[Dataset entries]
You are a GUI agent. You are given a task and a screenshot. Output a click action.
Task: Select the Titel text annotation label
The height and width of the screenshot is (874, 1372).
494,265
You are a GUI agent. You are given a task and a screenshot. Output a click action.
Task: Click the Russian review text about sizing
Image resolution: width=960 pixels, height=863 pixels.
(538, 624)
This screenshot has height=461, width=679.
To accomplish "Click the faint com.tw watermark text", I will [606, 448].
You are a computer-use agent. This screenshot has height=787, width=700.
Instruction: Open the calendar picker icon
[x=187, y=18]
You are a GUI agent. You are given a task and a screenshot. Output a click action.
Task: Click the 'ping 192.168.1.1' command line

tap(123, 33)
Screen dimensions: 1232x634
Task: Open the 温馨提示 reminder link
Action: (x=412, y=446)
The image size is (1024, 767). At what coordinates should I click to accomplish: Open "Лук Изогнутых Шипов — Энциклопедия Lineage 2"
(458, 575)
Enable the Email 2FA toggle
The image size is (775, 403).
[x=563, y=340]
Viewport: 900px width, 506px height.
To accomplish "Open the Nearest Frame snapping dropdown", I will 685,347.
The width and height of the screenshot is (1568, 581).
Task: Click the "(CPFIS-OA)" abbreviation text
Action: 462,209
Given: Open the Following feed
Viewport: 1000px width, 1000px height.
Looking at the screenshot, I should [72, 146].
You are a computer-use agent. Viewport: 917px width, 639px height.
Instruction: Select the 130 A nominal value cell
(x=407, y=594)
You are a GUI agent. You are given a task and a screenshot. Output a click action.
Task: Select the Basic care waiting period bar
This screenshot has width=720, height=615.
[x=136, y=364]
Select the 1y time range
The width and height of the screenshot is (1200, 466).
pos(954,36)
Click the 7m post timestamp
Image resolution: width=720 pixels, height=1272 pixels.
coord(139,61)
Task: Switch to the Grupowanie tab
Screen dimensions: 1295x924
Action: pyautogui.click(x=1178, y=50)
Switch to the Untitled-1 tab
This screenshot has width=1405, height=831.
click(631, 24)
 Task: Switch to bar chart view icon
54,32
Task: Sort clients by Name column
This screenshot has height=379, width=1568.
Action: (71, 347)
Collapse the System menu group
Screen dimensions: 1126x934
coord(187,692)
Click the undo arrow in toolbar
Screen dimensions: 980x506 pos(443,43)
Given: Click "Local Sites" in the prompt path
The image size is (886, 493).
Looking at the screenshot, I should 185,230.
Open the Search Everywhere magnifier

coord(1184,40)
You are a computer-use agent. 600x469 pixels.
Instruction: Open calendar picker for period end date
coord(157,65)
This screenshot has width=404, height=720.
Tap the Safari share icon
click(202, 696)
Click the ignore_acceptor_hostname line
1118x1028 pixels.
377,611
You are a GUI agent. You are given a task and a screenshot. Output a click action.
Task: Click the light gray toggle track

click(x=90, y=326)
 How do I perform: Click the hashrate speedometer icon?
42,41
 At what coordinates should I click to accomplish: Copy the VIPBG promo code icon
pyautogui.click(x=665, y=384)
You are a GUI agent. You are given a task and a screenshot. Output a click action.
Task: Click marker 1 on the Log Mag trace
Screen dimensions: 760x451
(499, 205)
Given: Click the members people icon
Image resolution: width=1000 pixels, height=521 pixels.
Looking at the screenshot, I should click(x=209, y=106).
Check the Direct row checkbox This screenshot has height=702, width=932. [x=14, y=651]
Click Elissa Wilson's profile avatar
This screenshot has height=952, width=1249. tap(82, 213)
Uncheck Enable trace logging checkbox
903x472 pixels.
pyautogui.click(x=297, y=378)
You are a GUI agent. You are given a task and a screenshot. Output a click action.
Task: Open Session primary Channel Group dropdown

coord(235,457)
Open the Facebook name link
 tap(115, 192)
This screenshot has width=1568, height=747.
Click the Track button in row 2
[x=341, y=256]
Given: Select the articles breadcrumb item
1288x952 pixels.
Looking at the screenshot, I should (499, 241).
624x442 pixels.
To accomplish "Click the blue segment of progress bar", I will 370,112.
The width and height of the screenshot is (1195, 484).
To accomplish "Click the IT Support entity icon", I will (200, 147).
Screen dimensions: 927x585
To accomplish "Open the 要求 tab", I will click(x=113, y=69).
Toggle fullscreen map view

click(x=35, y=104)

**WORK ORDER:** Copy out the lines above that hold the string "trace".

**THE ANSWER:**
Task: Click marker 1 on the Log Mag trace
Uncheck Enable trace logging checkbox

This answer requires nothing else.